## What this exercise asks
A - Please retype everything in the passage about Wilfrid Blunt from "After he moved" down to "of the stock.".
B - Write what comes next in the passage about Wilfrid Blunt, continuing on from its last sentence.

## Reading passage
——
When describing late 19th and early 20th century Orientalist authors, Edward Said wrote of Blunt: "[he] believed his vision of things Oriental was individual, self-created out of some intensely personal encounter with the Orient, Islam, or the Arabs" and "expressed general contempt for official knowledge held about the East." Notably, Said marked Blunt as exceptional in not exhibiting most other Orientalists' "final...traditional Western hostility to and fear of the Orient."

As an adult Blunt became an atheist, though he underwent episodes of faith. He had a serious interest in Islam and became immersed in its reformist strands. Blunt had supposedly become a convert to Islam under the influence of Jamal al-Din al-Afghani. However, he agreed before he died to see a priest, Fr Vincent McNabb, and receive Communion, so fulfilling a prediction of Sir William Henry Gregory, as recalled by his wife: "You will see Wilfrid will die with the wafer in his mouth."

=== Affairs and separation ===
Wilfrid and Lady Anne's only child to reach maturity was Judith Blunt-Lytton, 16th Baroness Wentworth, later known as Lady Wentworth. She was married in Cairo when she was an adult, but in 1904 she relocated permanently to the Crabbet Park Estate.

Wilfrid had mistresses, including long-term relations with Catherine "Skittles" Walters, and Jane Morris, the wife of his friend William Morris. He seduced and impregnated his cousin Mary Wyndham, having previously been the lover of her mother.

After he moved another mistress, Dorothy Carleton, into his home, Lady Anne legally separated from him in 1906. She signed a Deed of Partition drawn up by Wilfrid, under terms unfavourable to herself, whereby she kept the Crabbet Park property, where their daughter Judith lived, and half the horses, while Blunt took Caxtons Farm, also known as Newbuildings, and the rest of the stock.
——
## Data shown

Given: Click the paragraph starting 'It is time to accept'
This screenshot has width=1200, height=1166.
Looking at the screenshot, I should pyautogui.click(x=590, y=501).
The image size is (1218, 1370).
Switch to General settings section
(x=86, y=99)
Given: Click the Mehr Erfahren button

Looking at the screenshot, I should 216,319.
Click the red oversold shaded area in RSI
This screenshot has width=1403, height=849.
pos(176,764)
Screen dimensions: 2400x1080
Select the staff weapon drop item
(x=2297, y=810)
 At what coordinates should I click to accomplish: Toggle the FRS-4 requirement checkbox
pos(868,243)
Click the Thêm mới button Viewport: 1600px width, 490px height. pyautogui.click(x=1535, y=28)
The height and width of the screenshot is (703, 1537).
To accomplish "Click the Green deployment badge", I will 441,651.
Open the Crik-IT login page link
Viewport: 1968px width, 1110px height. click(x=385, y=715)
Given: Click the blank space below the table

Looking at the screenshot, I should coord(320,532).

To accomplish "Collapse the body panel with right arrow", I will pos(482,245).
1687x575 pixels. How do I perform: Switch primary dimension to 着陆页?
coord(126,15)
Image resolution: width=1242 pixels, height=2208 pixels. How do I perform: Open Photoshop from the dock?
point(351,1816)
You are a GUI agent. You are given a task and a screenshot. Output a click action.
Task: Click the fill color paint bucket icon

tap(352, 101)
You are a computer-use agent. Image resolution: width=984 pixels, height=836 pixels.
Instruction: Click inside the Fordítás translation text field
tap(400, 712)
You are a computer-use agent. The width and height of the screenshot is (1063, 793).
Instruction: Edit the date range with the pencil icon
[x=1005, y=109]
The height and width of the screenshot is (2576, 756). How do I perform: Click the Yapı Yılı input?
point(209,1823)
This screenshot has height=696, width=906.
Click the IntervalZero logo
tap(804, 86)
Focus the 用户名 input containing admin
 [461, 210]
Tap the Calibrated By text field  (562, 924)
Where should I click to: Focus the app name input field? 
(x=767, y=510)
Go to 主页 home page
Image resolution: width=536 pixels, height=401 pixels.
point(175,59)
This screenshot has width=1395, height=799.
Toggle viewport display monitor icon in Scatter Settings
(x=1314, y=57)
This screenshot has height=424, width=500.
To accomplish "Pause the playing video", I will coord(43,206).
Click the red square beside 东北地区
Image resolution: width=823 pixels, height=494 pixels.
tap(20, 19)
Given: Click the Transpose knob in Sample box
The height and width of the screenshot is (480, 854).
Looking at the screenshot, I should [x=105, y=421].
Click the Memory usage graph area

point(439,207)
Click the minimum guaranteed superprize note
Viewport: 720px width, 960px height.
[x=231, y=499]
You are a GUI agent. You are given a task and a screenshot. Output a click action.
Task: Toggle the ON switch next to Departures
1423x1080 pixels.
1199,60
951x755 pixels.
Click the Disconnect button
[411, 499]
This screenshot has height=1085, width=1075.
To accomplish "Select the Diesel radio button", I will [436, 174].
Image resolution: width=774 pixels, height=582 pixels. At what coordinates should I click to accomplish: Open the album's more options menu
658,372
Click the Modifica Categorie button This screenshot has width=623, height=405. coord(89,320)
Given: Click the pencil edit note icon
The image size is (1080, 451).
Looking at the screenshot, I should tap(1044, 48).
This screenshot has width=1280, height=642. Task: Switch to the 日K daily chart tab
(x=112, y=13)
——
## Exercise responses
A -
After he moved another mistress, Dorothy Carleton, into his home, Lady Anne legally separated from him in 1906. She signed a Deed of Partition drawn up by Wilfrid, under terms unfavourable to herself, whereby she kept the Crabbet Park property, where their daughter Judith lived, and half the horses, while Blunt took Caxtons Farm, also known as Newbuildings, and the rest of the stock.

B -
Struggling with financial concerns and addiction, Wilfrid sold off numerous horses to pay debts and constantly attempted to obtain additional assets. Lady Anne left the management of her properties to Judith and spent many months of each year in Egypt at the Sheykh Obeyd estate, moving there permanently in 1915.

Wilfrid tried to disinherit Judith and obtain the entire Crabbet property for himself. As a result, on her death in 1917, Lady Anne passed her share of the Crabbet Stud to Judith's daughters, under the oversight of an independent trustee. Blunt filed a lawsuit soon afterwards.

Ownership of the Arabian horses went back and forth between the estates of father and daughter in subsequent years. Blunt sold more horses to pay off debts and shot at least four in an attempt to spite his daughter, which led to intervention of the trustee of the estate with a court injunction to prevent him from further "dissipating the assets" of the estate. The suit was settled in favour of the granddaughters in 1920 and Judith bought their share from the trustee, combining it with her own and reuniting the stud.

Wilfrid and Judith were briefly reconciled before his death in 1922, but his promise to rewrite his will to restore Judith's inheritance was not kept.

Blunt was a friend of Winston Churchill, aiding him in a 1906 biography of his father, Lord Randolph Churchill. Blunt had befriended him in 1883 at a chess tournament.

===Poet===
More direct, conversational and wry than typical ornate Victorian verse, Blunt's poetry can be seen as transitional between late Victorian romanticism and the psychological realism of the 20th century poetry. His work reflects the many romances, his political views and his travels. His mistress Skittles, for instance, was portrayed as Esther in his Sonnets and Songs by Proteus (1875), which experiment with the sonnet form. The Wind and the Whirlwind (1883) is a long poem condemning the British intervention in Egypt of 1882. Blunt's most memorable line of poetry on the subject of anti-imperialism comes from Satan Absolved (1899), where the devil, answering a Kiplingesque remark by God, snaps back:The white man's burden, Lord, is the burden of his cash. Elizabeth Longford wrote, "Blunt stood Rudyard Kipling's familiar concept on its head, arguing that the imperialists' burden is not their moral responsibility for the colonised peoples, but their urge to make money out of them." His prison sonnet sequence In vinculis ("In chains", 1888) marks a turning point in his writing. His friend Oscar Wilde said that his imprisonment in Galway Prison changed Blunt "from a clever rhymer into a deep-thinking poet". The Stealing of the Mare (1892) is a rendering in verse of Lady Anne Blunt's translation of the ancient Arabic tale.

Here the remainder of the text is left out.